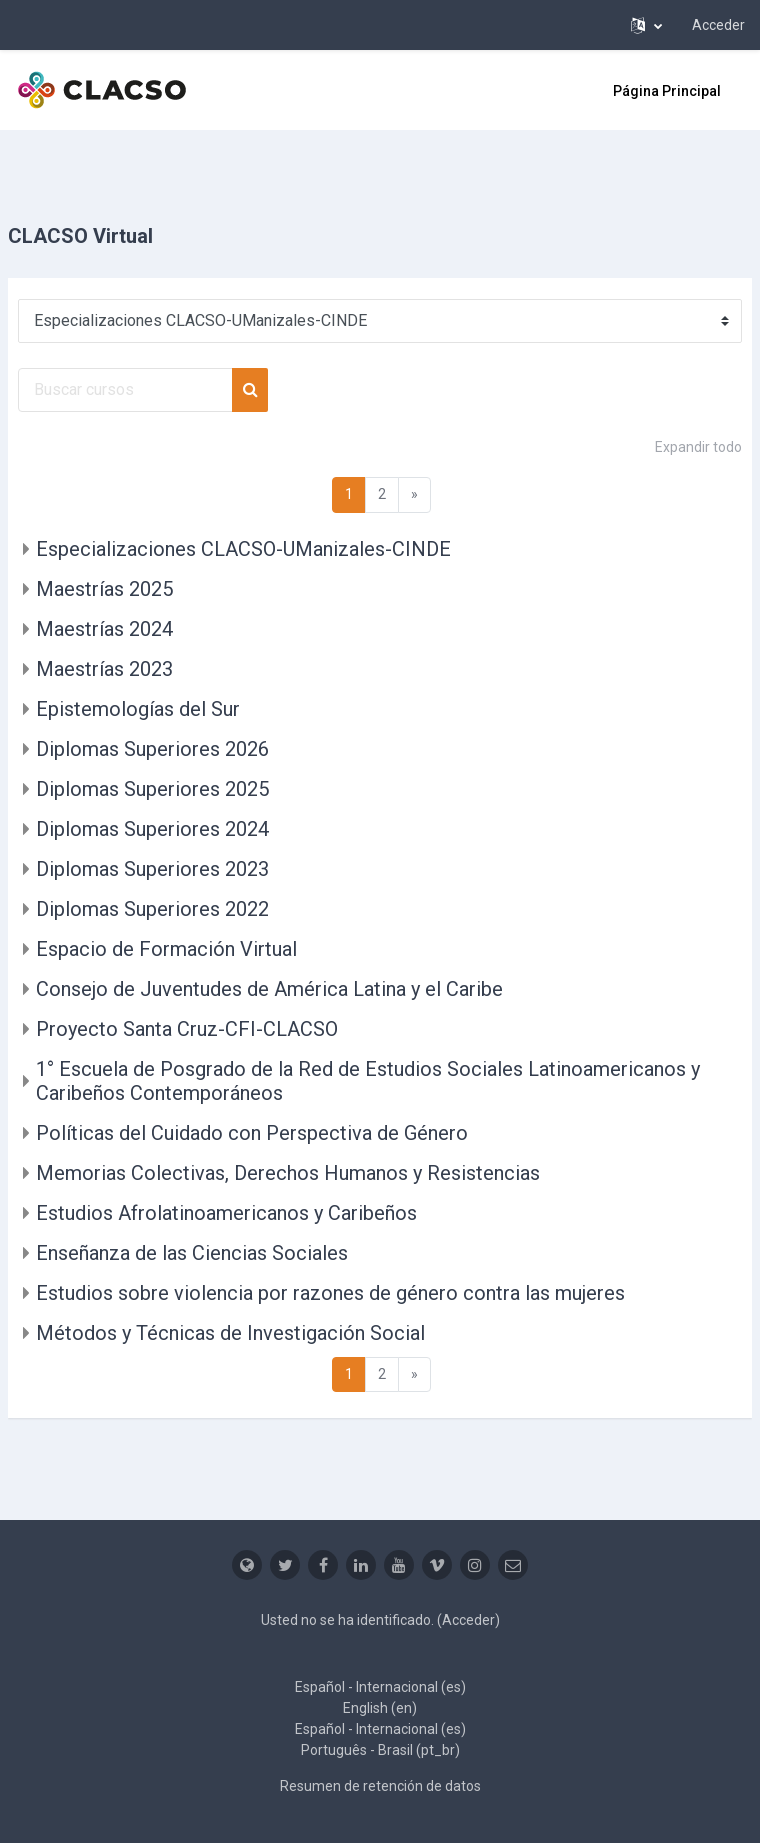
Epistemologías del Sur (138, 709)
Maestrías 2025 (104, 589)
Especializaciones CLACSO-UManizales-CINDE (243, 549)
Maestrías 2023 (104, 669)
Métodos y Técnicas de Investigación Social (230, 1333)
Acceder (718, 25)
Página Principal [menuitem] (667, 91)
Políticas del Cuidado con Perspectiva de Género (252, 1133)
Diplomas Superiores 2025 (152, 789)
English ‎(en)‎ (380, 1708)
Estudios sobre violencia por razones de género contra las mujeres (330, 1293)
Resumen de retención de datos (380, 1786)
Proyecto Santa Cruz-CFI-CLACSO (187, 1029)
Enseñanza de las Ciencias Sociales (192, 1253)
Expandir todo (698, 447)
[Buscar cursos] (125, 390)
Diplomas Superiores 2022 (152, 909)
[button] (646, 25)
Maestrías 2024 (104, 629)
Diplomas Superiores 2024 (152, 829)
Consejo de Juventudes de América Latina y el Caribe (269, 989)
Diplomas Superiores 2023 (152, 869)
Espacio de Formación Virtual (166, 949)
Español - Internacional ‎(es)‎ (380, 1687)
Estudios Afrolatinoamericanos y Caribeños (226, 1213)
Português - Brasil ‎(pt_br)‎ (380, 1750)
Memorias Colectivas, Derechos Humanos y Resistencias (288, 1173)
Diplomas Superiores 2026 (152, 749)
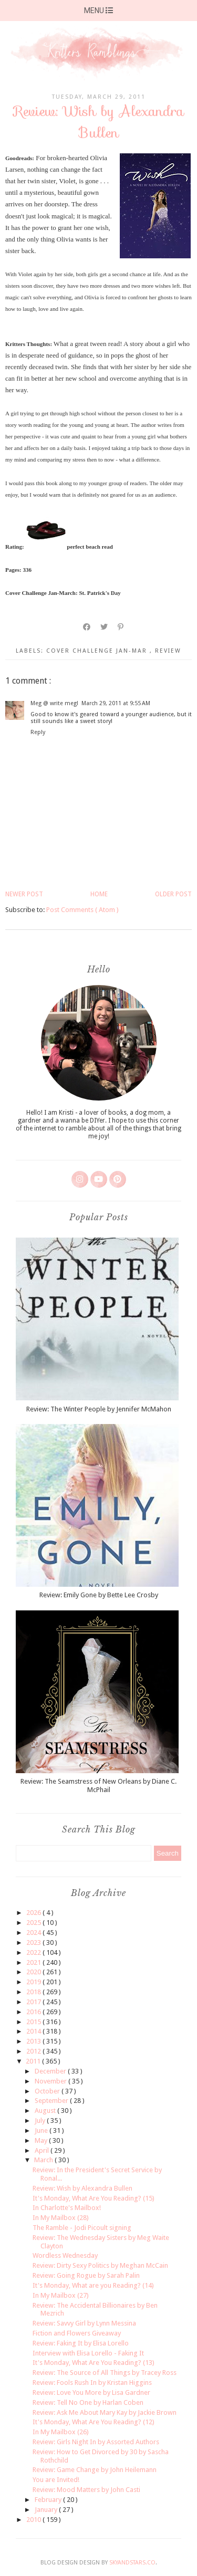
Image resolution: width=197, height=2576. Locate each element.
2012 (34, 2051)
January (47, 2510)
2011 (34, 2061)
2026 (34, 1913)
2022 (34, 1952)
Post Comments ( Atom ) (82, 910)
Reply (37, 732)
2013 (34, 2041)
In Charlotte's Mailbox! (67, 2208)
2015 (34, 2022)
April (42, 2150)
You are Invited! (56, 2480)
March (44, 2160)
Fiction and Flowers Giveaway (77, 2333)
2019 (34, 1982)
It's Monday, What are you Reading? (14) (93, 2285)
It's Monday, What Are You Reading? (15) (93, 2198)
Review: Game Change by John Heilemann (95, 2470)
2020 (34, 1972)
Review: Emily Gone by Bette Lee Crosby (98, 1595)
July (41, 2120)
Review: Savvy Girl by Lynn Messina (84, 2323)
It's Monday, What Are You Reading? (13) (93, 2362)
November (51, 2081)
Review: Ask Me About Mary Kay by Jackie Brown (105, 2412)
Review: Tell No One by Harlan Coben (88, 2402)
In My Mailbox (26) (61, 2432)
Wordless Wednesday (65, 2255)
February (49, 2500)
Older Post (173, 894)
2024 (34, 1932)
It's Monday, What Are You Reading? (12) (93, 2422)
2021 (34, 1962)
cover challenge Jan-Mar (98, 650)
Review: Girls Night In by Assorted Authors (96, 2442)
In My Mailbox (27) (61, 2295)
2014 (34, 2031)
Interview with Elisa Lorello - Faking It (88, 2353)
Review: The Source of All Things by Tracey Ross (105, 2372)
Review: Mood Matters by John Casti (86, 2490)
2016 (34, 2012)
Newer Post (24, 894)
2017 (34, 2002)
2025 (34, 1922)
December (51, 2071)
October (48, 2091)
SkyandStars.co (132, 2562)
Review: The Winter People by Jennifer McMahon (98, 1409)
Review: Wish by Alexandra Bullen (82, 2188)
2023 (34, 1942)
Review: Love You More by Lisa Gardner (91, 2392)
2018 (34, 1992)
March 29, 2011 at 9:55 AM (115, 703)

--

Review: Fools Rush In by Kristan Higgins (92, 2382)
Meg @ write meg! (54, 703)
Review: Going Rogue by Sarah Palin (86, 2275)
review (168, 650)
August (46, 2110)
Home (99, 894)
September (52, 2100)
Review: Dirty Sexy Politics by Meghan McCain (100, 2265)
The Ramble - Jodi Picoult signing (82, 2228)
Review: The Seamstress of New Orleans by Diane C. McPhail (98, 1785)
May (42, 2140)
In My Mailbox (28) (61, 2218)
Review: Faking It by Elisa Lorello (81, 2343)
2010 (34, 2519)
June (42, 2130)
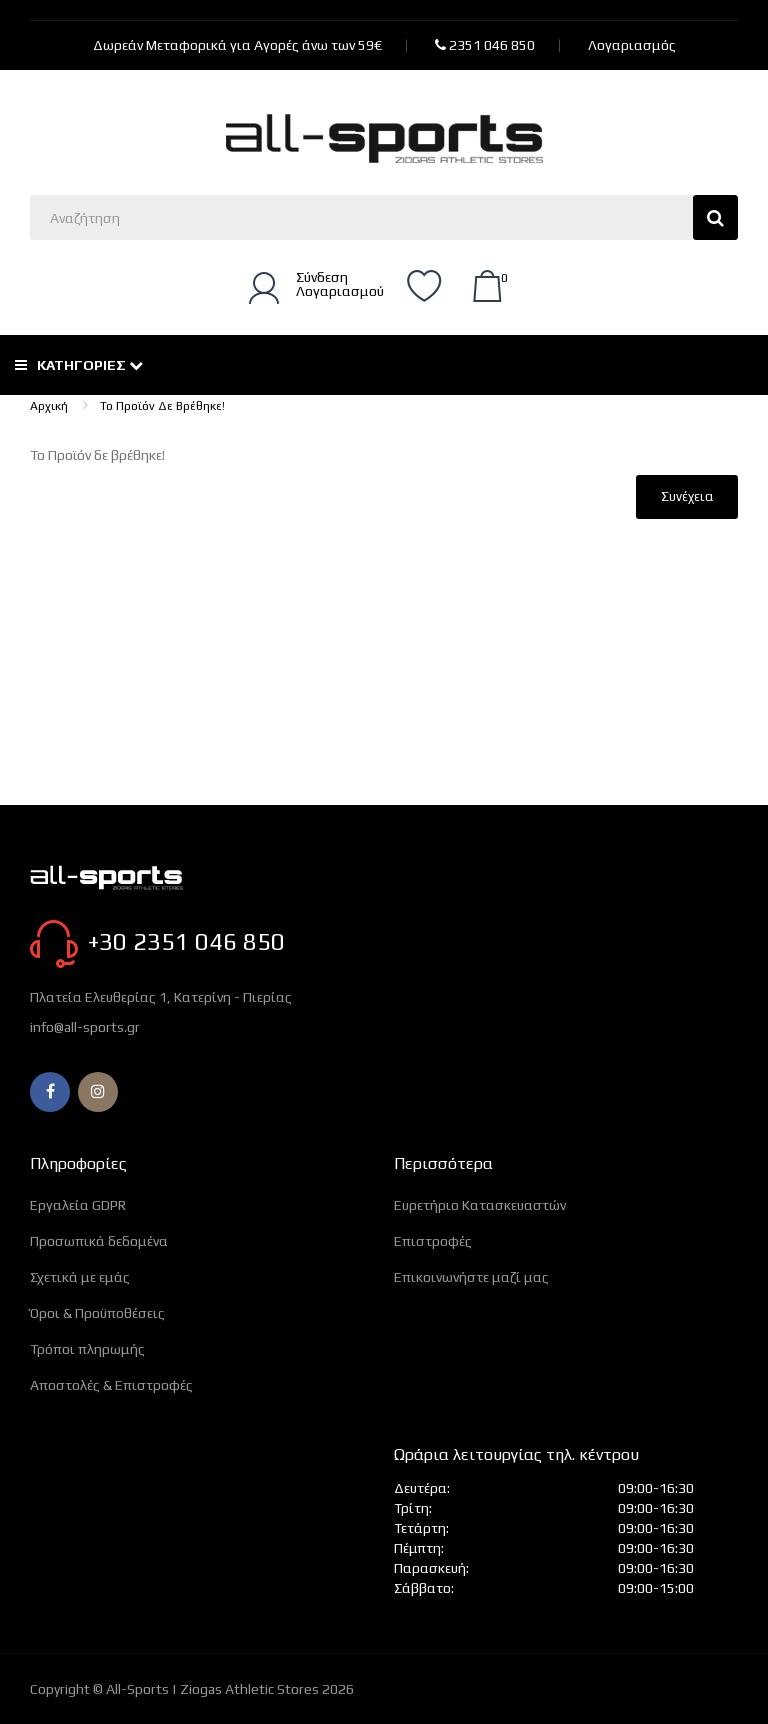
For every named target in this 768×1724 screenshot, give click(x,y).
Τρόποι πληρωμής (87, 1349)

==

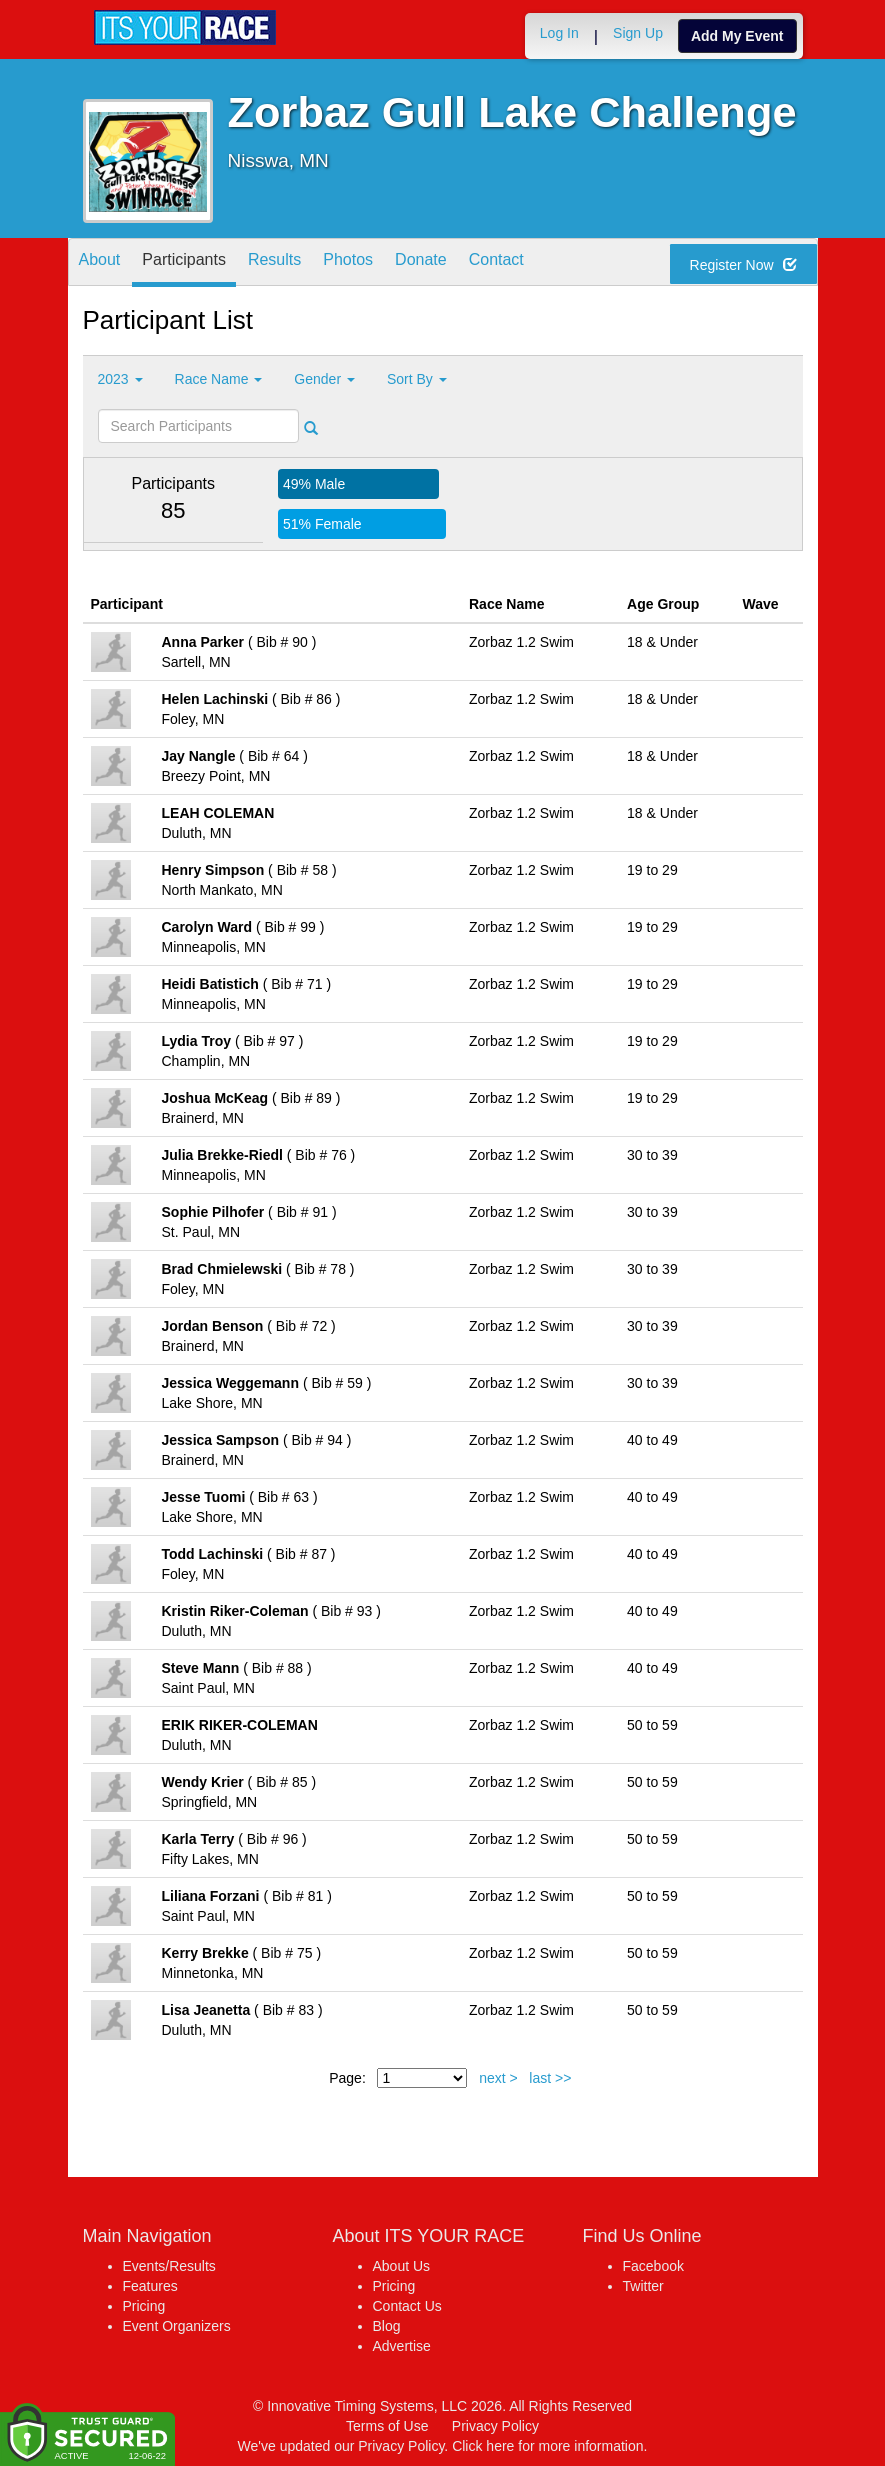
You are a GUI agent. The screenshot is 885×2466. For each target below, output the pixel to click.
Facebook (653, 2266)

Aim of the task: Please return, word for word, everything in the records from the line containing "Diplomas Superiores 2023 (152, 869)" down to the line containing "It's Monday, What are you Reading? (14)", with both of those lines included. Leave the pictures out of your answer.

Correct answer:
Diplomas Superiores 2023 (152, 869)
Espacio de Formación Virtual (166, 949)
Español - Internacional ‎(es)‎ (380, 1687)
Estudios Afrolatinoamericanos y Caribeños (226, 1213)
Português - Brasil ‎(pt_br)‎ (380, 1750)
Memorias Colectivas, Derechos Humanos y Resistencias (288, 1173)
Diplomas Superiores 2026 (152, 749)
Image resolution: width=197, height=2576. Locate each element.
2012 (34, 2051)
January (47, 2510)
2011 (34, 2061)
2026 (34, 1913)
2022 (34, 1952)
Post Comments ( Atom ) (82, 910)
Reply (37, 732)
2013 (34, 2041)
In Charlotte's Mailbox! (67, 2208)
2015 (34, 2022)
April (42, 2150)
You are Invited! (56, 2480)
March (44, 2160)
Fiction and Flowers Giveaway (77, 2333)
2019 (34, 1982)
It's Monday, What are you Reading? (14) (93, 2285)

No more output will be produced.